The reality of 100G+ networking or low latency networking is the kernel can't keep up with the interrupts from the hardware, so you turn interrupts per packet off (adaptive coalescing / ethtool -C for ethernet), so userspace tcp/ip stacks such as Intel / Linux Foundation's DPDK, Solarflare's OpenOnload, Mellanox's VMA and Chelsio's Wire Direct exist to fill this need. Heck, even the BBC wrote their own kernel bypass networking layer! Note that Solarflare, Mellanox, and Chelsio are all heavily used in High Performance Computing supercomputers along with finance such as electronic trading. If there was no need, there wouldn't be so many options due to the market wanting them.
Source: have worked in electronic trading as a Linux engineer for 11-12ish years.
KeyDB can easily get 2-3x the QPS with half the latency.
You and I disagree vehemently on this (hence the fork), but I really think your optimizing for your own simplicity not that of the user's. It should be the opposite since the developer has the most insight into the software.
This seems counter-intuitive.
Hardware limitations mean different abstraction than OS-level APIs, as them to applications.
Even POSIX does not expose hardware limitations.
Rather, high-level in the paper is more like some suitable interface to a wide range of applications. I.e., high-level as it's targeted to be used directly by applications as a portable interface.
You said you don't want to make users deal with flow control and hardware details.. does that imply a userspace bypass library which does that stuff for us? Does it look posixy?
Memory safe languages with rich runtimes, only need a mini kernel to run bare metal.
Windows has been pushing for user space drivers for a while now, including GPUs.
Android is following the same path with Project Treble, and who knows what will happen with Fuchsia.
Likewise on many high integrity OSes for embedded deployment.
.NET has netduino and eventually meadow, although it is a subset.
Erlang has GRiSP.
OCaml has MirageOS.
To come back to your question, Go has tinyGo, gVisor, emgo, Biscuit.
And you can have a look at this as well, https://nanovms.com/dev/tutorials/running-go-unikernels
And here http://unikernel.org/projects/
One third of the cost is actually expensive !
Also, ScyllaDB NoSQL database(C++ clone of Cassandra) uses Seastar framework to achieve high IO throughput.
I am wondering whether or not this is a missing or a different understanding the concept.

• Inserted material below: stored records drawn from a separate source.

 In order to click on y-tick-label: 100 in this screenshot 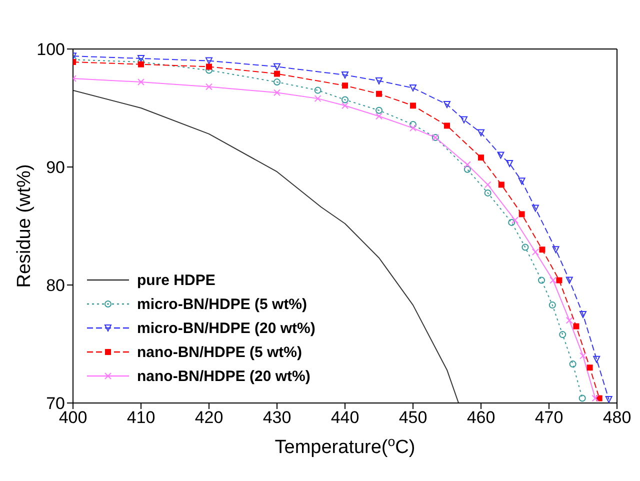, I will do `click(50, 50)`. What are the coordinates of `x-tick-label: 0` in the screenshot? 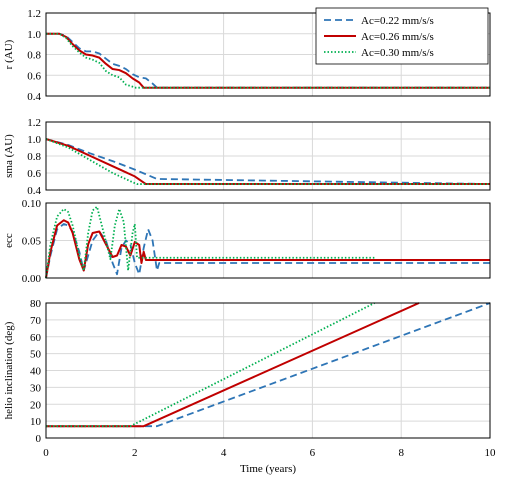 It's located at (46, 453).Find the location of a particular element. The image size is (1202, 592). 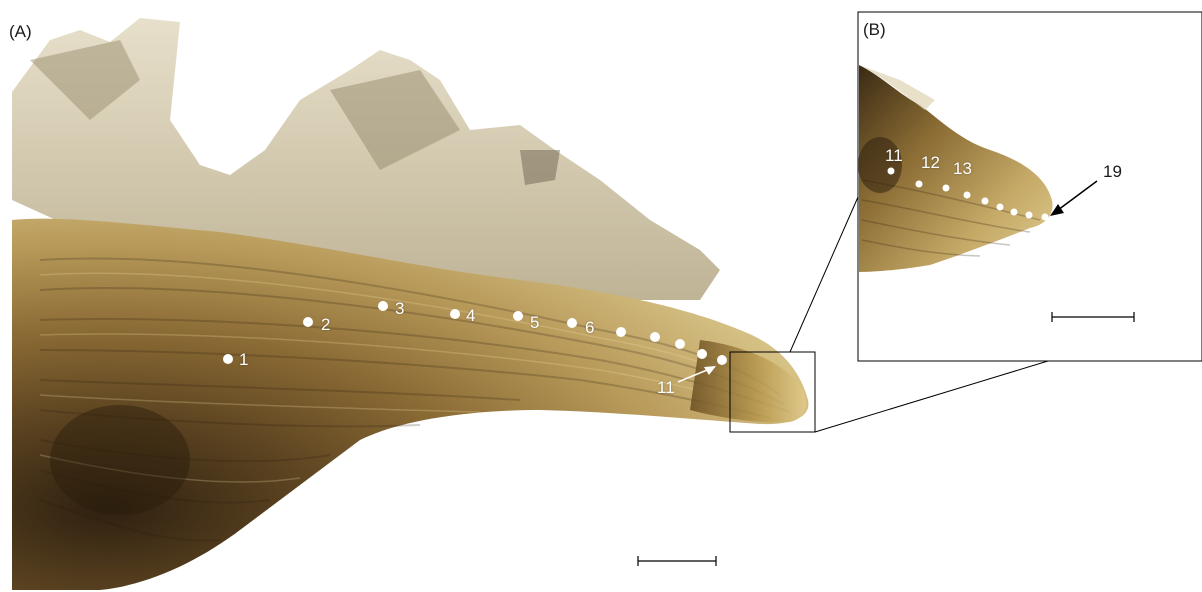

mark-label-2: 2 is located at coordinates (326, 324).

Sorry I did not really get the difference between library OS and unikernels.
It's still a lack of reference considering their connections.
RDMA and DPDK both use user-space drivers, which is necessary for kernel-bypass. I'm not advocating for a particular kernel-bypass solution. I'm arguing that if we use kernel-bypass for I/O, we should have a common, efficient, high-level interface for it.